Alhaji Mahama said a burgeoning drug economy increased the risks of money laundering, violent crime and the social depravities of truancy, child labour and prostitution. He called on the law enforcement agencies to respect the rights of suspects, adding: "Conversely, however, it is important to realise that the dividing line between arbitrariness and respect for human dignity is quite thin. "To sustain and deepen the rights based culture of open societies, therefore, law enforcement must imbibe the fundamentals of democratic policing.
Papa Owusu- Ankomah, Minister of the Interior suggested the need for collaborative efforts to nip in the bud the looming conflict in the Region, especially the West African Sub-Region. "This state of affairs calls for the sharing of information and expertise," he said, citing the experience of West Africa, where the approach had worked to check terrorism.

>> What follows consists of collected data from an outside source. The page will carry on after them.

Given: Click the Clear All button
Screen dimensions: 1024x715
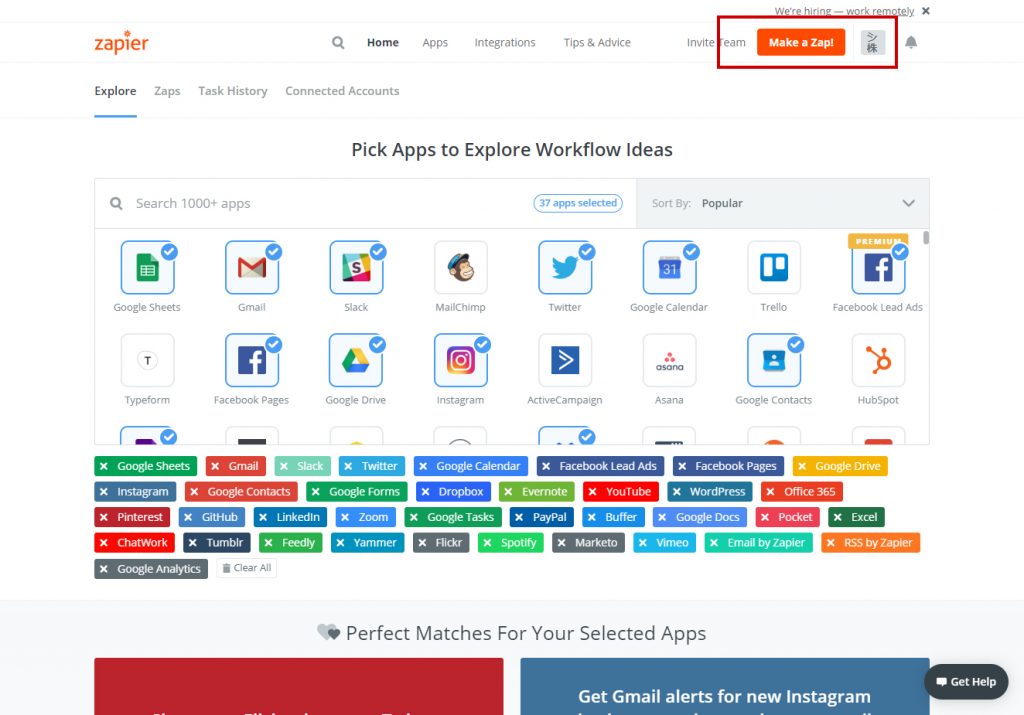Looking at the screenshot, I should (246, 568).
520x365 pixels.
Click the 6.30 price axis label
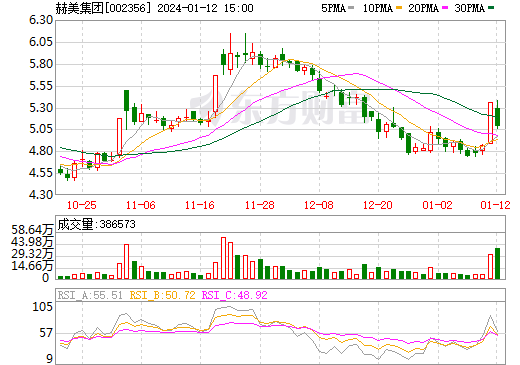(x=41, y=20)
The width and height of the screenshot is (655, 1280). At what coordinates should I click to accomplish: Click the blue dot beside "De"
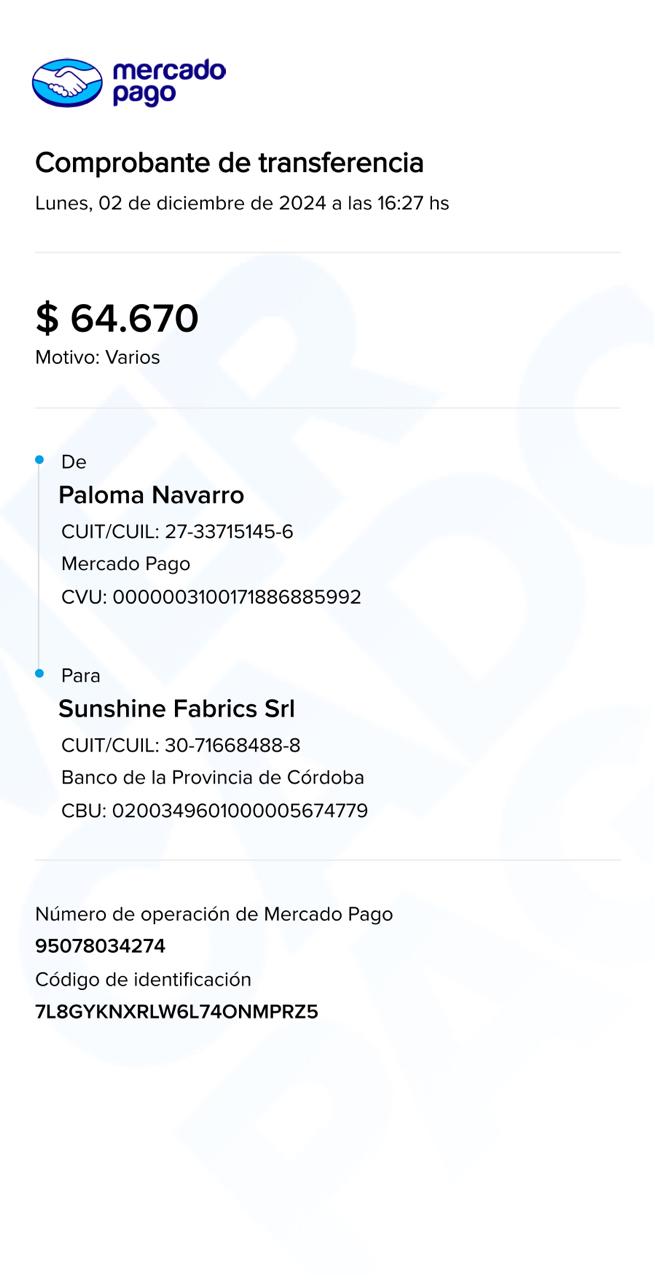click(40, 460)
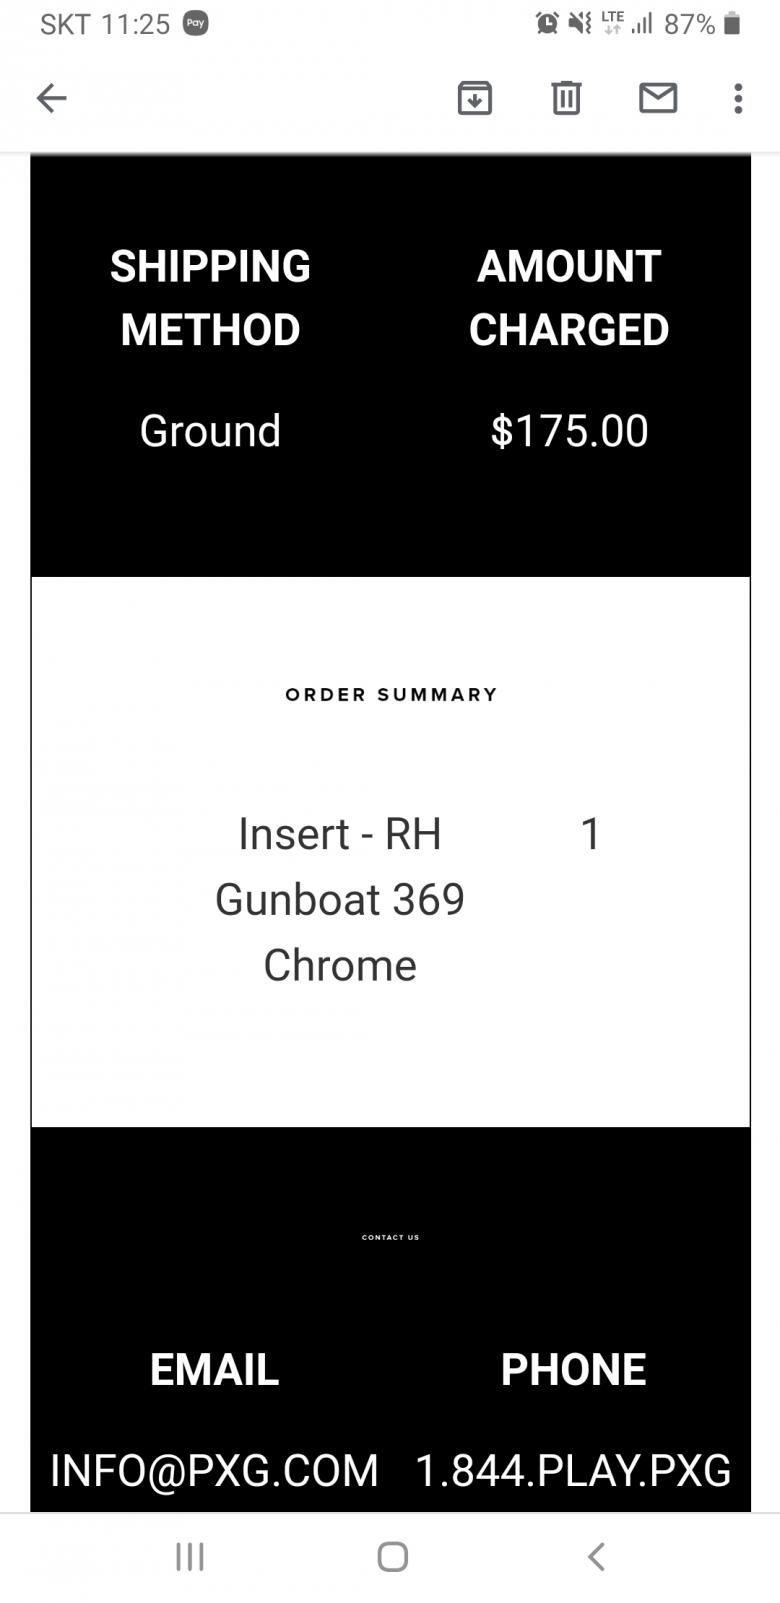Open recent apps from the navigation bar
The height and width of the screenshot is (1603, 780).
pos(190,1556)
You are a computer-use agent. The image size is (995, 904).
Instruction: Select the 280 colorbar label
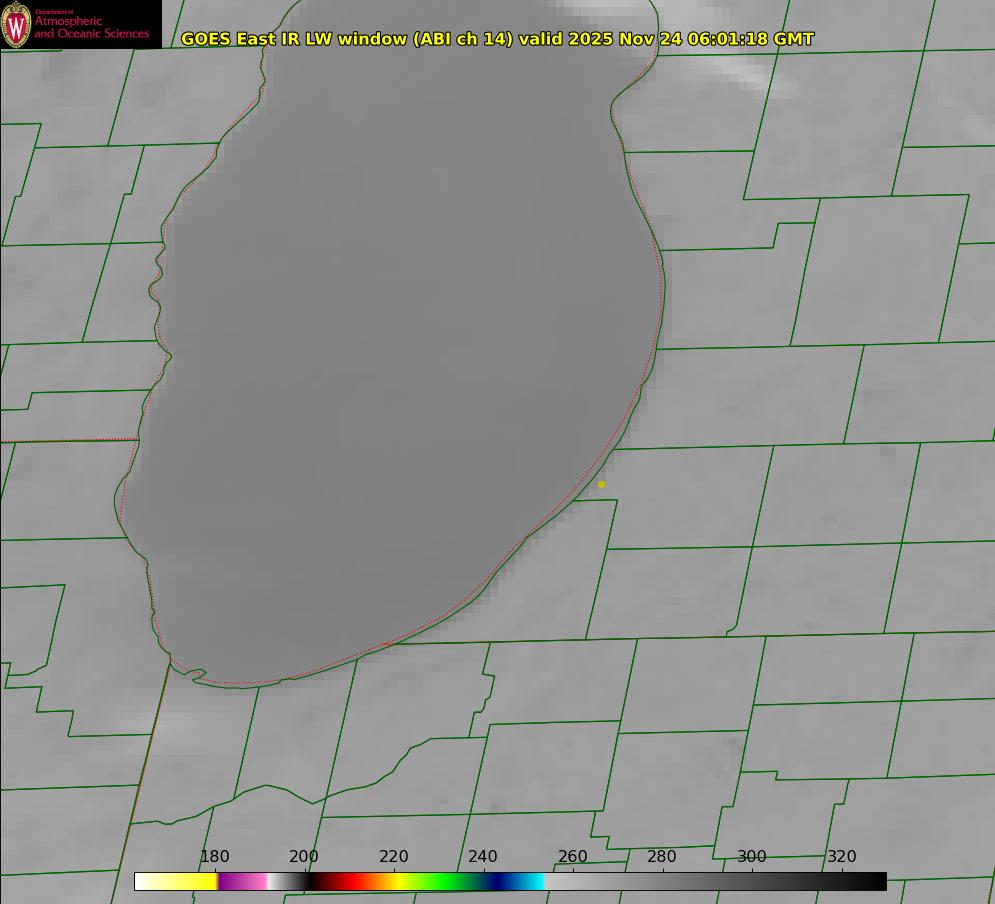(662, 857)
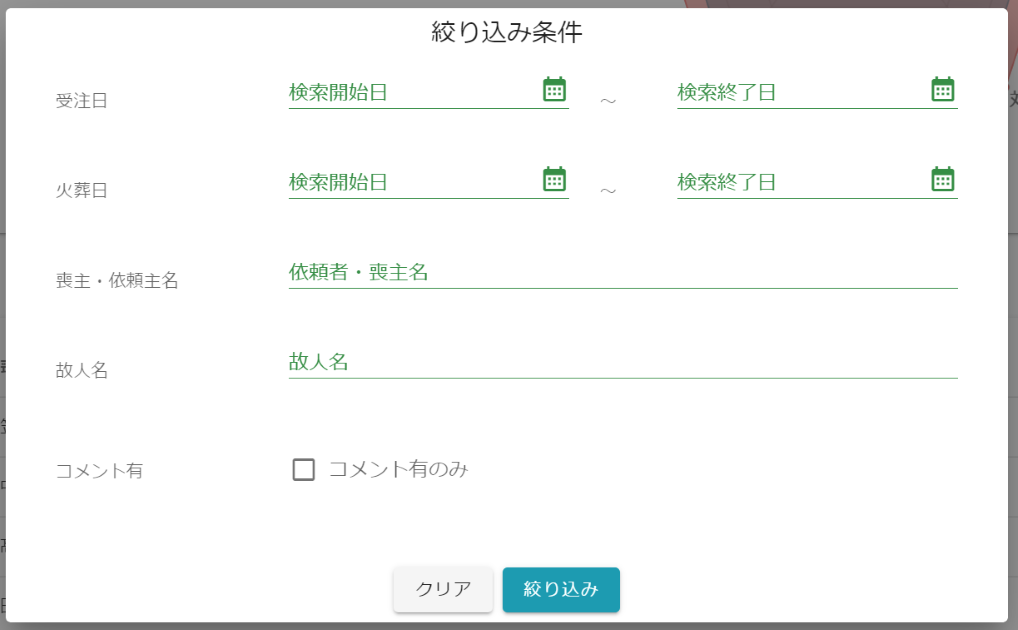This screenshot has height=630, width=1018.
Task: Click the コメント有 row label
Action: [99, 471]
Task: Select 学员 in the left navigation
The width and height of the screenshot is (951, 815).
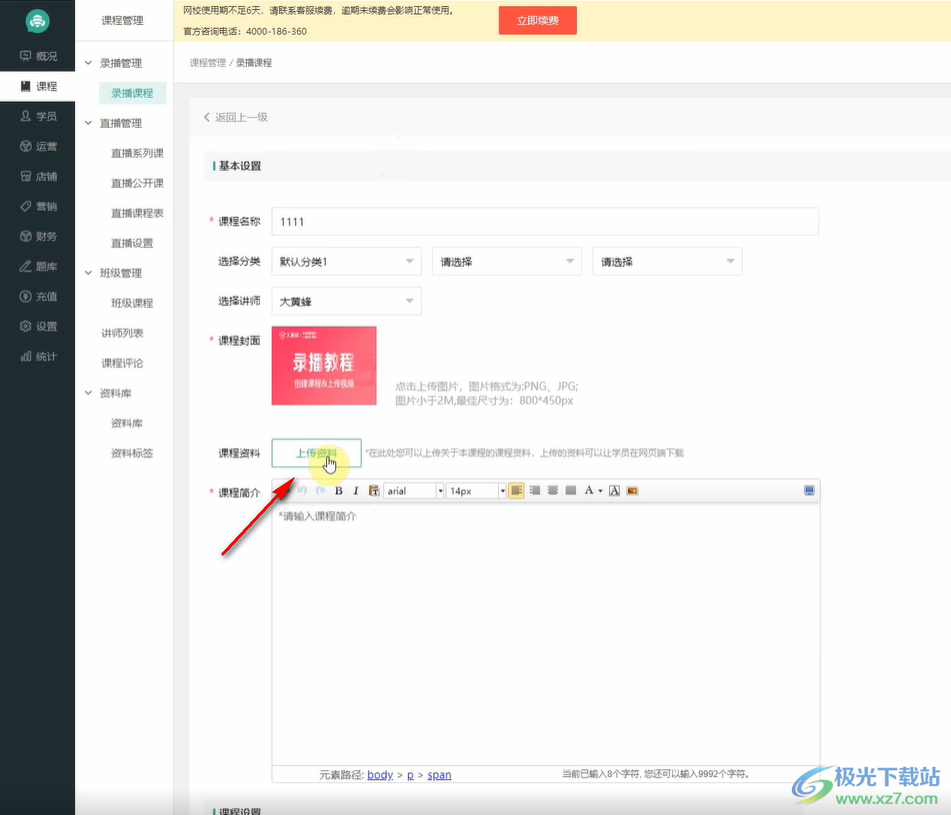Action: coord(38,117)
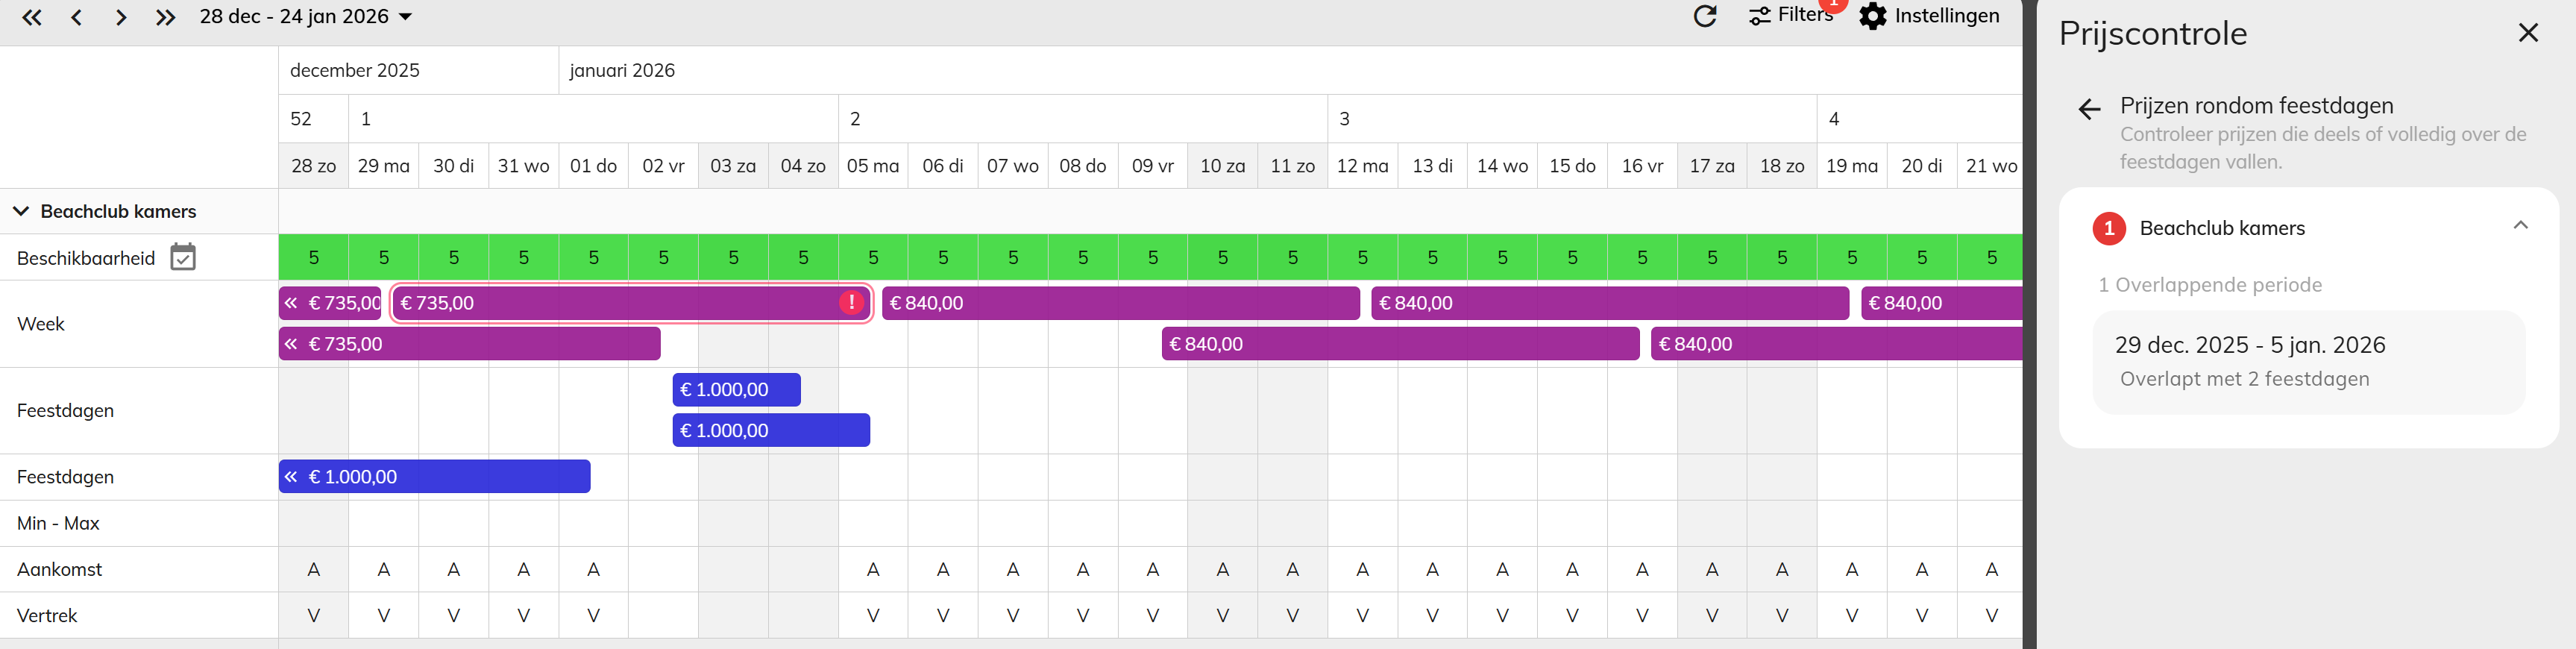Collapse the Beachclub kamers row group
The image size is (2576, 649).
click(x=21, y=211)
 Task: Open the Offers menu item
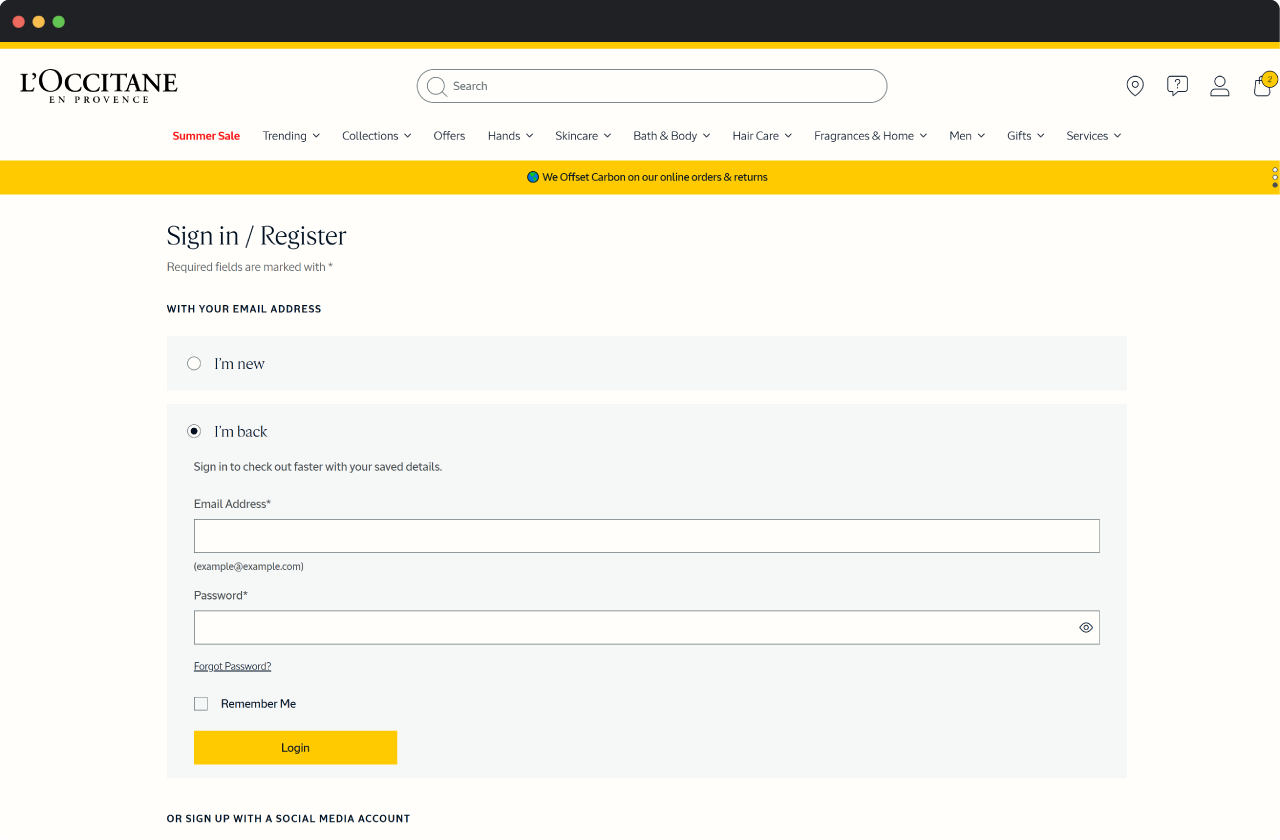(x=449, y=135)
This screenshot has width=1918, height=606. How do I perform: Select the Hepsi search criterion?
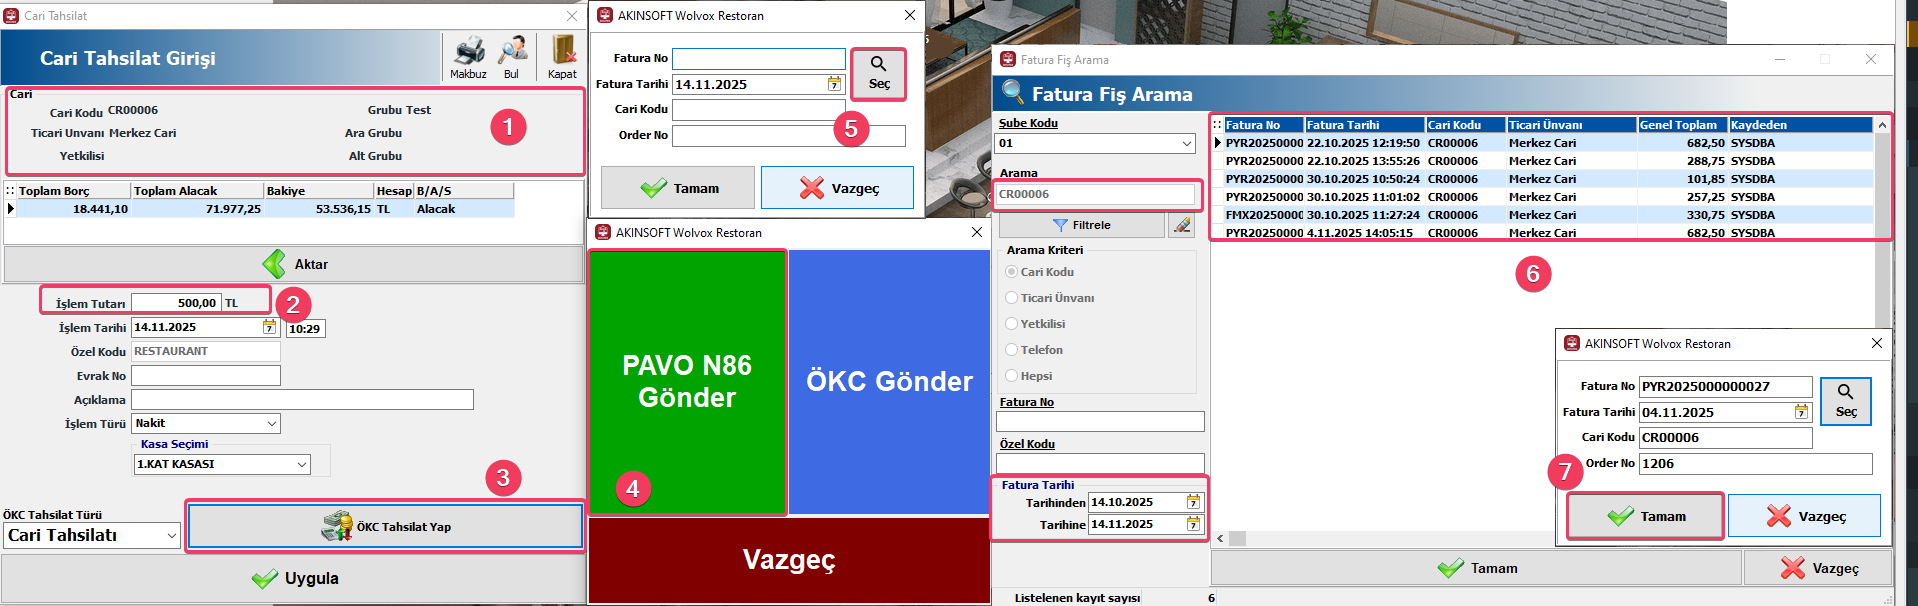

Mr Jackie Selebi, President Of INTERPOL, said the Region was faced with the scourge of organised crime with devastating effect on the economy and called for concerted efforts to reverse the situation and to end the spread of international terrorism. He suggested the need for the conference to develop one common programme to facilitate the mandate of INTERPOL and strengthen regional cooperation.
Mr Selebi used the occasion to present an INTERPOL plaque to the Vice President. A minute silence was observed for Police personnel who were killed in line of duty.